(WHAT IS NEEDED) Carry on the passage about Iowa's House File 616 and university diversity offices from the point where it stops.

(EXCERPTED TEXT)
But this Legislature is full of ideas to make Iowa worse, and it’s worth sparing a thought for one of them that takes aim at the state’s public universities.

House File 616 would force the schools to dismantle their departments that attend to promoting diversity, equity and inclusion, or DEI, on campus. The bill’s supporters say DEI initiatives and training programs can safely be done away with because they are just a cover for brainwashing young adults into supporting extremist progressive politics. “Woke ideology,” for short.

It’s a revealing stance. The mission of these offices is to promote equal opportunity, welcoming environments and awareness of different backgrounds — goals that would seem hard to argue against. But rather than directly confronting concerns about how such work is done, House Republicans' remedy is for the universities to stop promoting equal opportunity, welcoming environments and awareness of different backgrounds.

Rep. Taylor Collins, the Mediapolis Republican who is leading the bill, has said its goal is to “begin dismantling the DEI/CRT bureaucracies at our regent institutions,” lumping in critical race theory. There's scant evidence his concern is based on any problem specific to Iowa; large portions of the bill language mirror a model published by the Manhattan Institute, a conservative think tank.

(DATA EXTRACT)
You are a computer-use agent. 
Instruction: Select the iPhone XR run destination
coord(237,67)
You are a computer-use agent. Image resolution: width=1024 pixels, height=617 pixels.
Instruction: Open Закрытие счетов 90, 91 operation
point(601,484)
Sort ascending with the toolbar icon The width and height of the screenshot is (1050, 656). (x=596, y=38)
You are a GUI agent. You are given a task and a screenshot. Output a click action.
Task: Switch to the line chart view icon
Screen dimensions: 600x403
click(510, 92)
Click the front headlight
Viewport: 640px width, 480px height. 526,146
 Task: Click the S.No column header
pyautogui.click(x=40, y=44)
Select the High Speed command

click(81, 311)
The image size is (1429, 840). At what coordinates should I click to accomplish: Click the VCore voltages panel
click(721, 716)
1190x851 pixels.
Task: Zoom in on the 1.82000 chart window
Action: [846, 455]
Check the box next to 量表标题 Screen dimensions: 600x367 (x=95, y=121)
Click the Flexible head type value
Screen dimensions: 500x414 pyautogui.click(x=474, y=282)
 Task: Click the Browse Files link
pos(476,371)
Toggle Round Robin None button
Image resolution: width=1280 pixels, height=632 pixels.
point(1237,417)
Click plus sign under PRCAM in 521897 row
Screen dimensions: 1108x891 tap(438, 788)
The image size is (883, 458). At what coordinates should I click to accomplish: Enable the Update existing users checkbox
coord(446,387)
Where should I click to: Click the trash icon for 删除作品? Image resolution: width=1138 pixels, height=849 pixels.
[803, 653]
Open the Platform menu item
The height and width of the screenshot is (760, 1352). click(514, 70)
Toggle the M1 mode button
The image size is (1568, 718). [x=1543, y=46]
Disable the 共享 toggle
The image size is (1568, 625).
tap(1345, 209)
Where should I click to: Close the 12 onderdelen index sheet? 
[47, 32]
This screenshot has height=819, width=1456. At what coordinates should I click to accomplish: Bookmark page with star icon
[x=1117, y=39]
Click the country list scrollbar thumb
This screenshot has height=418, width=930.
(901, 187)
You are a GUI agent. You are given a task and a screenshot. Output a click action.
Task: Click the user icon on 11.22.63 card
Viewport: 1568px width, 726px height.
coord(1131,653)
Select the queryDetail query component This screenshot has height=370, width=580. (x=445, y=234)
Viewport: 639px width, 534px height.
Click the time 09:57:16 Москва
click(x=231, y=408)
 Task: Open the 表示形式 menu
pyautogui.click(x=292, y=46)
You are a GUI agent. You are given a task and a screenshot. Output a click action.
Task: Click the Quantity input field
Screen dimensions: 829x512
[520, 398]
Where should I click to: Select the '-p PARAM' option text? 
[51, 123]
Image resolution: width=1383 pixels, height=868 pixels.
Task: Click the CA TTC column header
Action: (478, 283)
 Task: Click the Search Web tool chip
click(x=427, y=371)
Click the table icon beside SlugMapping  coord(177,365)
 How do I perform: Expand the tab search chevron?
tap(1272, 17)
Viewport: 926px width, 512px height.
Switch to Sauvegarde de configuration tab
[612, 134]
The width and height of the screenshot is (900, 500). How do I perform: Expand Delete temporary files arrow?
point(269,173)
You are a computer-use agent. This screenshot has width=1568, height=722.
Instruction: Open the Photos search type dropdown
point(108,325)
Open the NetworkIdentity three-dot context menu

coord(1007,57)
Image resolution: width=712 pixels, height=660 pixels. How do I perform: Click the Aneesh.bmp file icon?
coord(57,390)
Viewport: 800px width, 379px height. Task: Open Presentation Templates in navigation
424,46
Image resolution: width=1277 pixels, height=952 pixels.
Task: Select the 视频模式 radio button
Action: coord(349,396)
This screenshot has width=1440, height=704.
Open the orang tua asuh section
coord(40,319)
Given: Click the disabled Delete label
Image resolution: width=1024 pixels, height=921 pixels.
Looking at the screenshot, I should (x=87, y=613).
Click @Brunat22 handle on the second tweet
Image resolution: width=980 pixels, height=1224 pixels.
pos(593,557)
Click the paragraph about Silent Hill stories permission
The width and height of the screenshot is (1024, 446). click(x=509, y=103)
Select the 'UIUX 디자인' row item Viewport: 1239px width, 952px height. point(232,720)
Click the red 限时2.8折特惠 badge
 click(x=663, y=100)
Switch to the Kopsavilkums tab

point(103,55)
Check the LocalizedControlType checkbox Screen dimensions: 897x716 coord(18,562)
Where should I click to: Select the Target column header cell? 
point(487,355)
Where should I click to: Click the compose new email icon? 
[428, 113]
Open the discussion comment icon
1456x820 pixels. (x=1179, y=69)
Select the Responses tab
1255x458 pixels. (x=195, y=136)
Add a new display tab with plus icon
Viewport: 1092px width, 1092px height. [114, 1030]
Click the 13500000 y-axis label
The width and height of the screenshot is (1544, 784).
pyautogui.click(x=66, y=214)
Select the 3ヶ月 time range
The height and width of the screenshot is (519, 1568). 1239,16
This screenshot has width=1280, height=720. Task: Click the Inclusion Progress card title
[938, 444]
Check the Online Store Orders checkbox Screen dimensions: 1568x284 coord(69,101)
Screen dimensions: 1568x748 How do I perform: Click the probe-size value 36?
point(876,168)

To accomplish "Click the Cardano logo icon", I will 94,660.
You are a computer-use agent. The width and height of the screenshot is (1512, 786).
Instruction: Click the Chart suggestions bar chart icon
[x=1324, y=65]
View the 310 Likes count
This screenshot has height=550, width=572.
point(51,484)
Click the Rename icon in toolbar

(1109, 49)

(SOLVED EXERCISE)
This nuclear response squashes any reasonable debate over how DEI programs could be better. Scrutiny is more than fair, especially for administrators receiving large taxpayer-funded salaries. And setting measurable goals for “equity” and “inclusion” and judging performance toward those goals is a challenge. DEI is usually traced to the civil rights movement in the 1960s; some critics allege that it has since evolved to serve primarily to protect businesses from litigation over alleged discrimination, rather than to actually decrease it.

Except for high salaries, those aren’t the concerns Republicans are focusing on. Instead, they suppose that DEI efforts inescapably enhance divisions by focusing on injustices, that a “colorblind” outlook prevents prejudice, and that inclusion can be reduced to generic kindness.

Research does not support those views. Abuse based on a person’s identity persists today, sometimes because of biases abusers don’t realize they harbor. And the effects of generations of mistreatment will not vanish even when abuse stops.

House File 616 has advanced out of a committee but has not been debated on the House floor. Its potential consequences are real.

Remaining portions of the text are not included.